» À FAIRE
A – Selon le texte sur les Lumières, dans quel média Daniel Keller a-t-il publié sa tribune ?
B – Énumérez toutes les organisations dont le texte sur les Lumières mentionne les barbaries.
C – Poursuivez le texte sur les Lumières à partir de sa dernière phrase.

» TEXTE EXTRAIT
------------------------------------------------

Rester dans les Lumières !
"Le Siècle des Ténèbres", c'est ainsi que Daniel Keller, Grand-Maître du Grand Orient de France, titrait la tribune qu'il donnait à Médiapart, ce 26 février.
Membre de la Loge "L'Europe des Lumières", mais au delà, tout franc-maçon soeur ou frère qui se sent héritier de la philosophie du siècle des Lumières, cet article laisse peu de choix sur l'ampleur et la nécessité dans laquelle nous sommes de relever ces enjeux .
De quoi s'agit-il ?
Daniel Keller définit cette philosophie comme celle qui donna naissance à :
la civilisation des Lumières qui triompha au XVIIIe siècle. Cette civilisation s’enracina dans sa capacité à démontrer que les châtiments barbares qui existaient alors appartenaient à un autre temps. Elle s’affirma dans sa volonté d’expliquer que les peines devaient être proportionnées aux délits, elle s’imposa dans sa faculté à repenser le droit de punir. Ce processus de civilisation fit triompher peu à peu un principe : le principe d’humanité.
Ce faisant, il met l'accent sur le lien indispensable entre ce "principe d'humanité" et la capacité des humanistes à expliquer le bien fondé de cette philosophie issue de ce principe. Il conduit à s'interroger sur le constat accablant de notre grande faiblesse aujourd'hui. Maîtrisons-nous toujours ce lien ? Savons nous encore expliquer, faire comprendre ce bien fondé ou nous comportons nous, finalement, comme les enfants gâtés des Lumières, plus préoccupés de bénéficier de leurs fruits que d'entretenir les conditions qui les permettent ?
Comment expliquer, sinon, le délitement progressif de la force probante de l'humanisme, le désarçonnement dans lequel nous plonge l'obligation de l'expliquer et la banalisation de la recherche du bouc-émissaire. Si les déclarations particulièrement graves et choquantes d'un Roland Dumas (antisémitisme) ou d'un Roger Cukierman (anti musulmanisme) ont été possibles chez ces hommes de grande qualité par ailleurs, cela en dit long sur le fait que, dans certaines situations, l'humaniste baisse la garde et ne sait plus où il habite !
Certes, les barbaries commises par Daech, par Boko Haram qui remisent celles d'Al-Qaïda au second plan, provoquent colères et dégouts. Mais s'aperçoit-on qu'elles sont l'aboutissement macabre d'une chaîne d'actes d'intolérance qui commence là où se pratique le premier refus de l'altérité.
L'esprit de renoncement ?
Renoncerions-nous à défendre ce qui ne nous apparaîtrait plus maintenant que comme un idéal alors qu'il a été la réalité de nos sociétés éclairées depuis le XVIII° siècle ?
Nous laisserions-nous persuader que nos systèmes politiques qui en sont issus et qui professent la liberté garantie par l'égalité en droit seraient devenus obsolètes ?
Seions-nous prêts à troquer la fraternité contre la promotion de droits distincts, communautaires, déterminés en fonction de critères particuliers, raciaux, sexués, etc. ?

------------------------------------------------

» LIGNES DE DONNÉES
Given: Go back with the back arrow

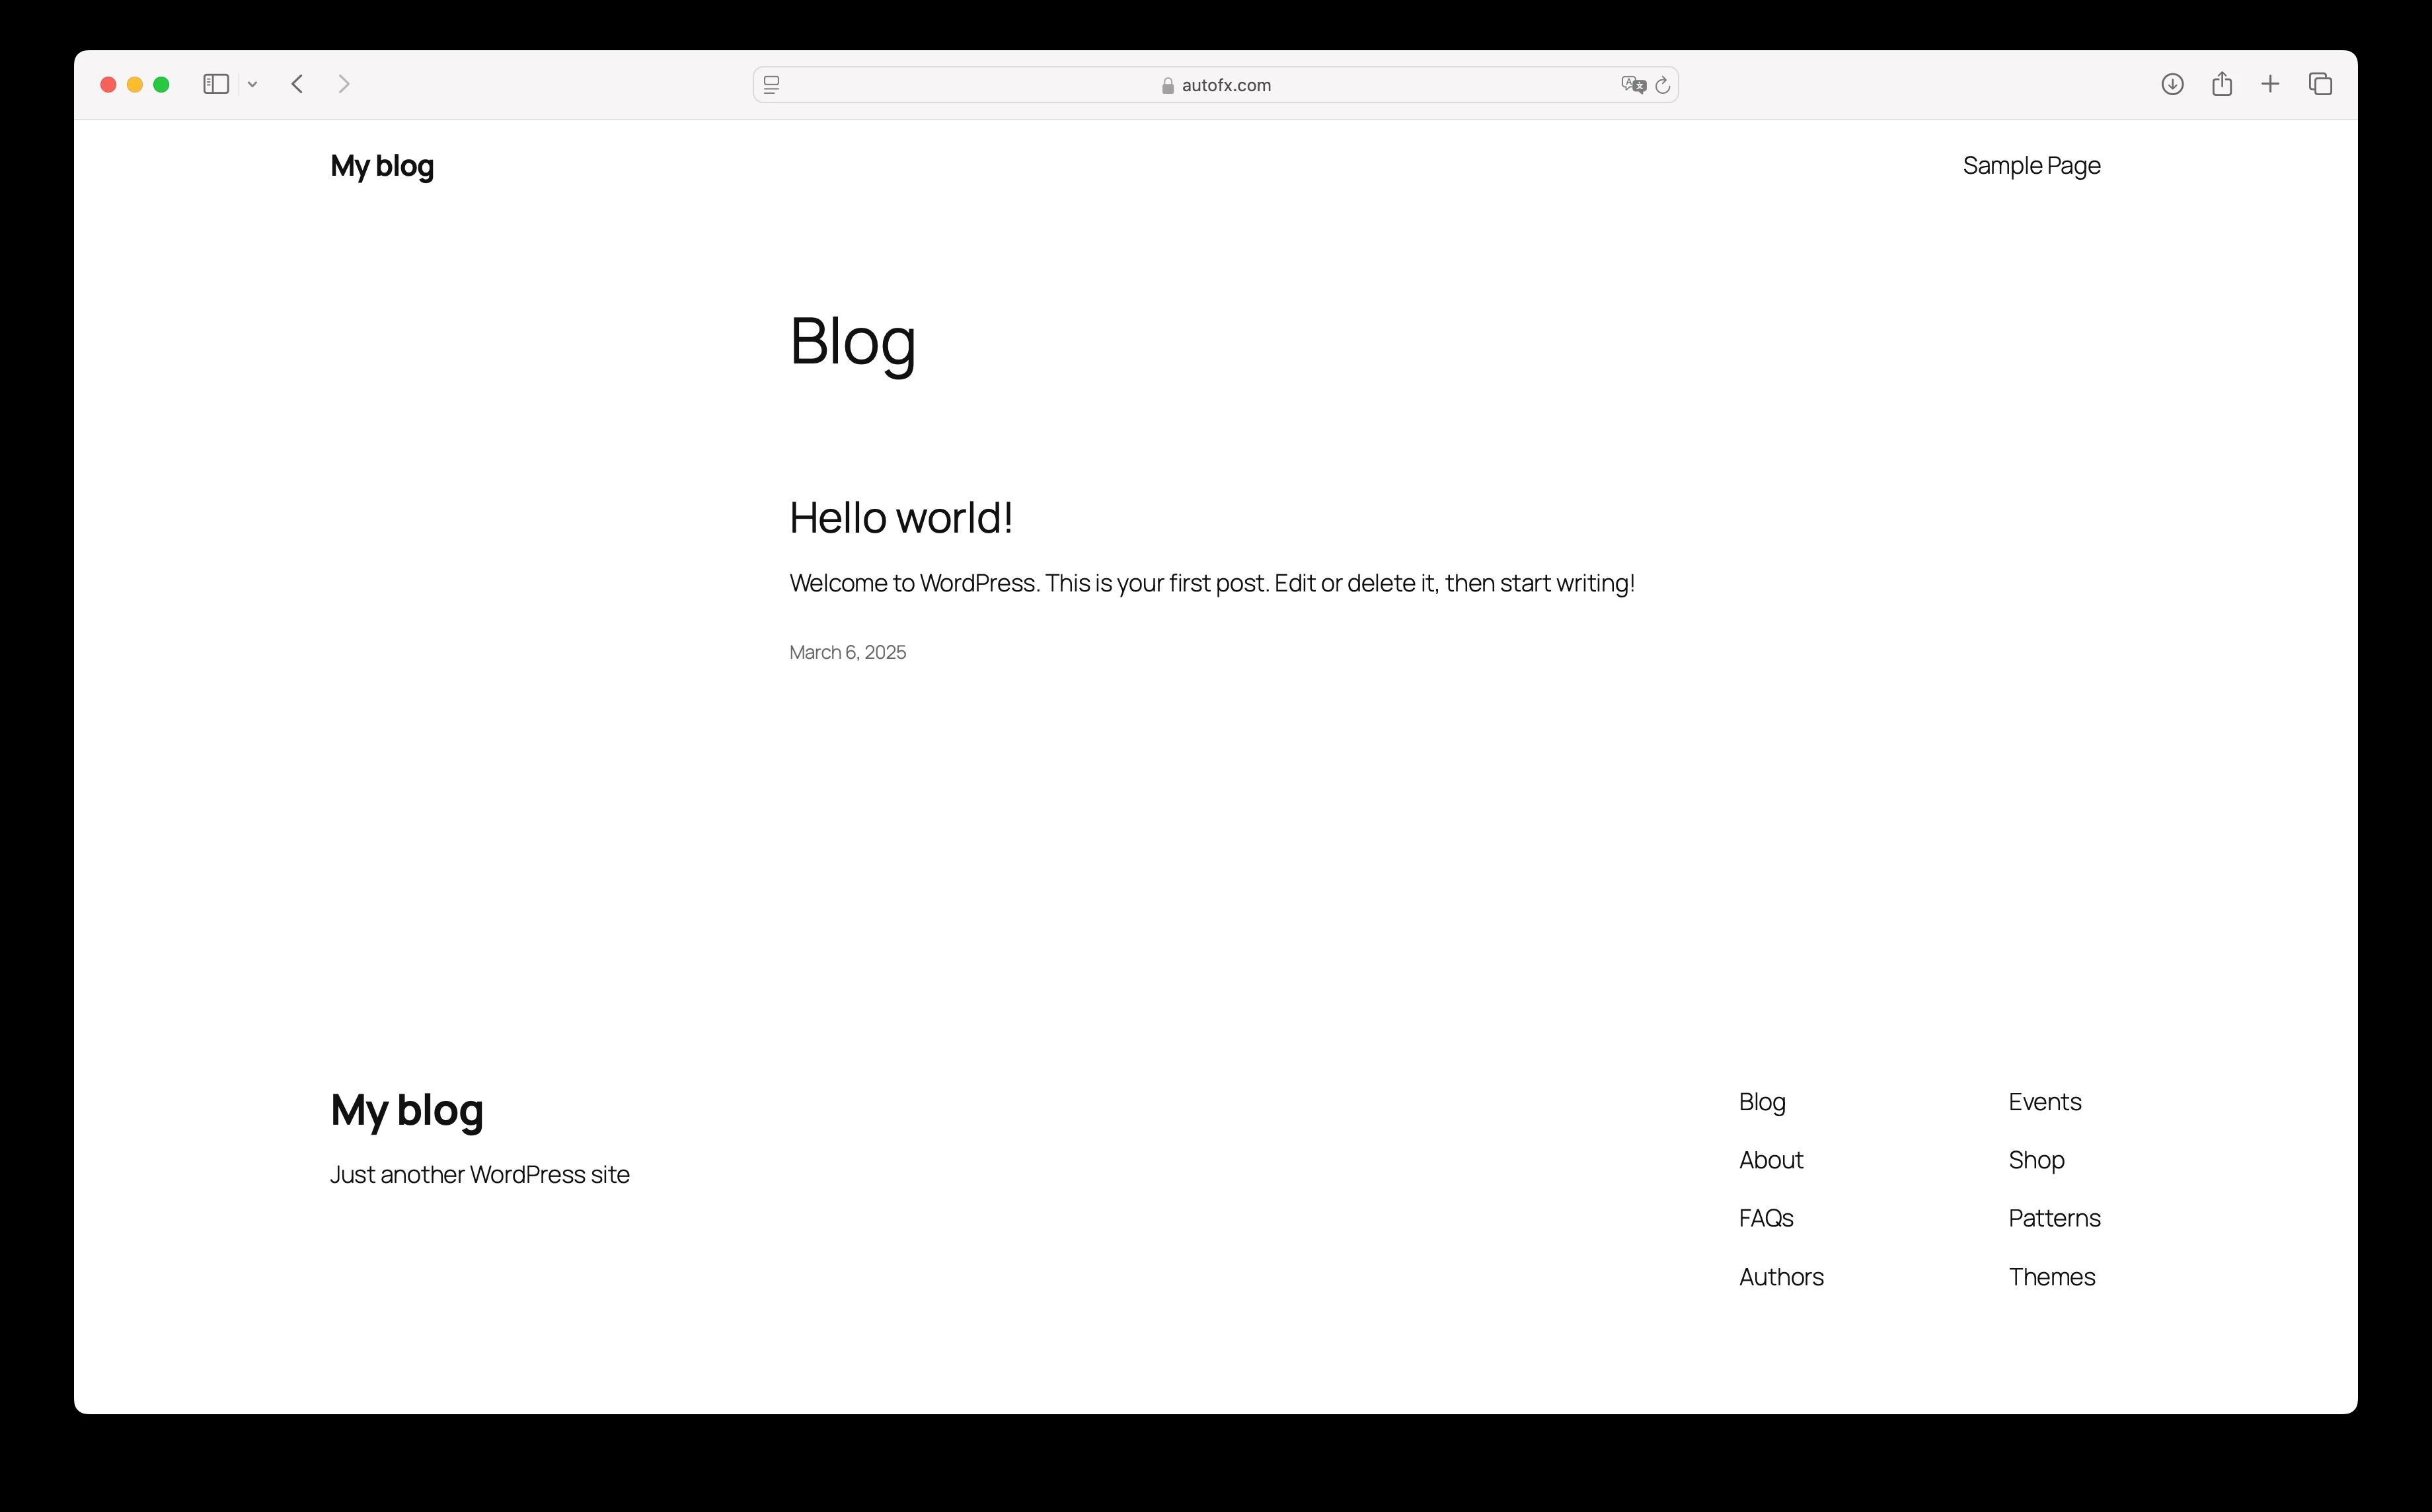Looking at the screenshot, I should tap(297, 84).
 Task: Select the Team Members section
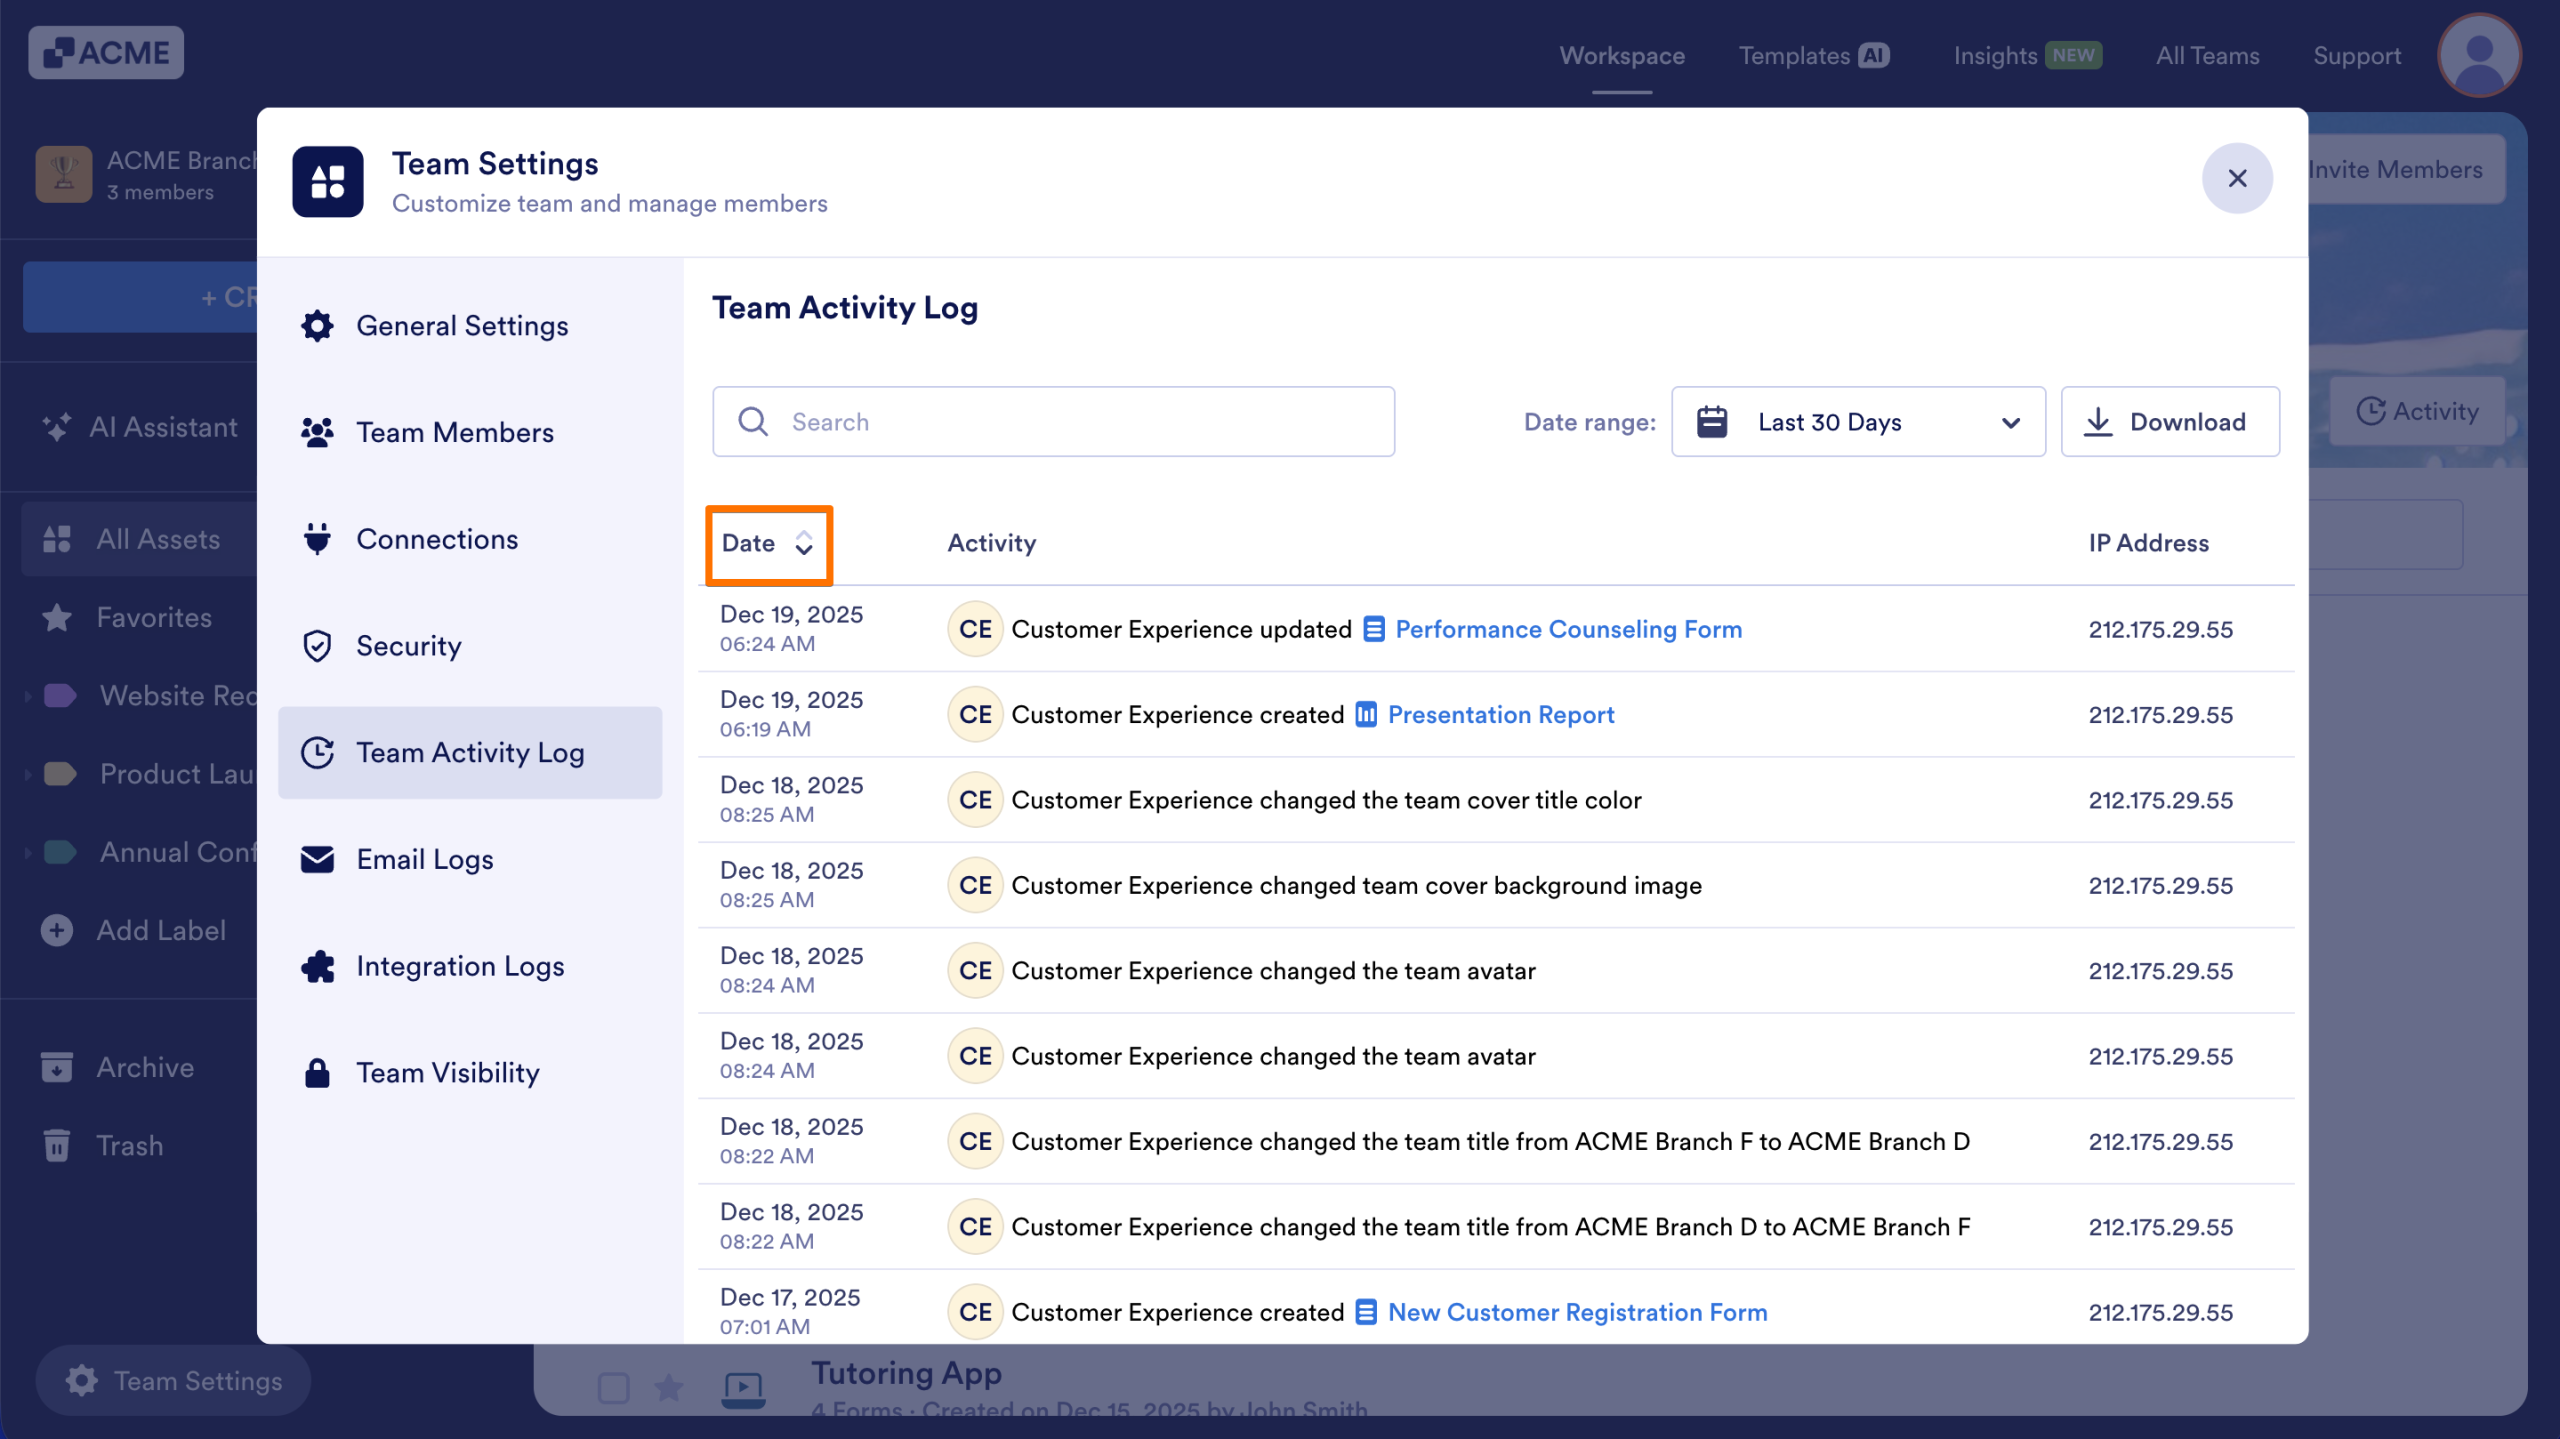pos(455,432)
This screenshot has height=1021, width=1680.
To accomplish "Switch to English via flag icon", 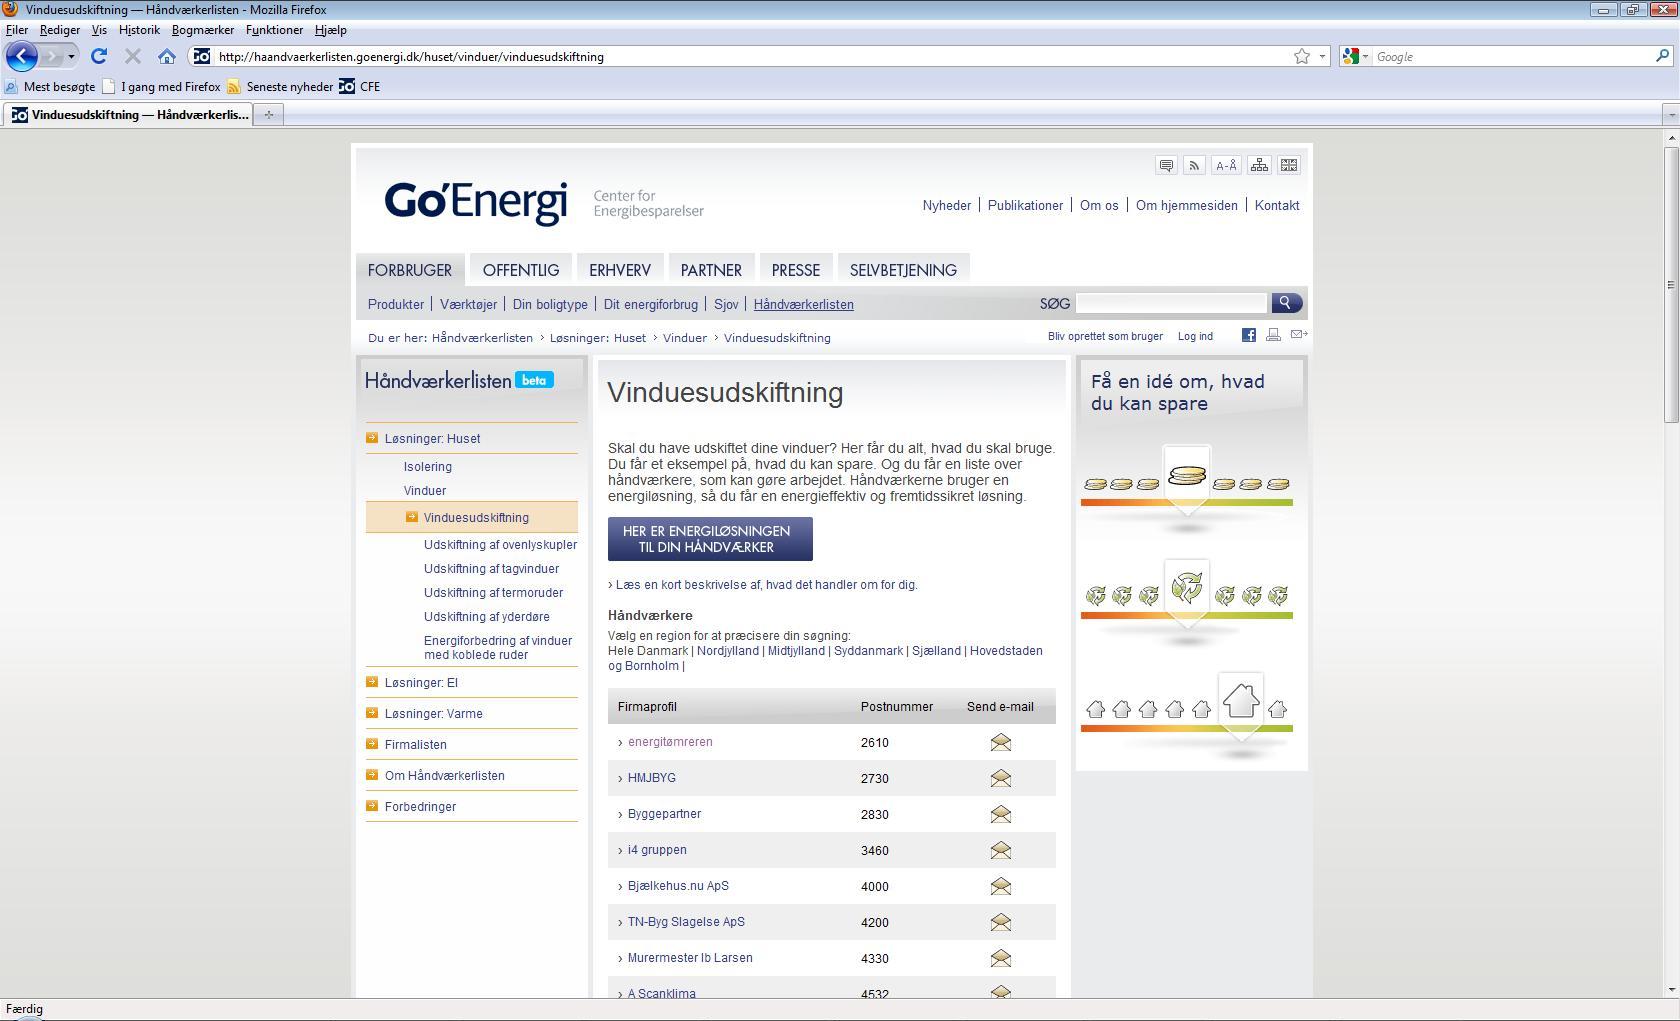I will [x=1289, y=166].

------------------------------------------------

» RÉPONSES PAR TÂCHE
A – Dans Médiapart.

B – Daech, Boko Haram, Al-Qaïda

C –
Dit comme cela, on répondra bien évidemment non parce que chacune et chacun aura en mémoire les images de la barbarie, diffusées sur internet. Mais revenons à cette idée de "chaîne", alors peut-être devrait-on réexaminer beaucoup des actes du quotidien auxquels nous ne pretons pas nécessairement attention. Renoncer ce serait accepter de banaliser.
Sommes-nous "tous Charlie" ?
Les 7, 8 et 9 janvier ont provoqué le 11 janvier. Et si plus de quatre millions de françaises, de français mais combien de centaines de milliers de par le monde se sont mobilisés autour du refus de ces assassinats en scandant chacun "je suis Charlie", force est de constater depuis que celles et ceux qui ne l'étaient pas commencent à le dire, plus ou moins haut, plus ou moins fort mais de plus en plus nombreux !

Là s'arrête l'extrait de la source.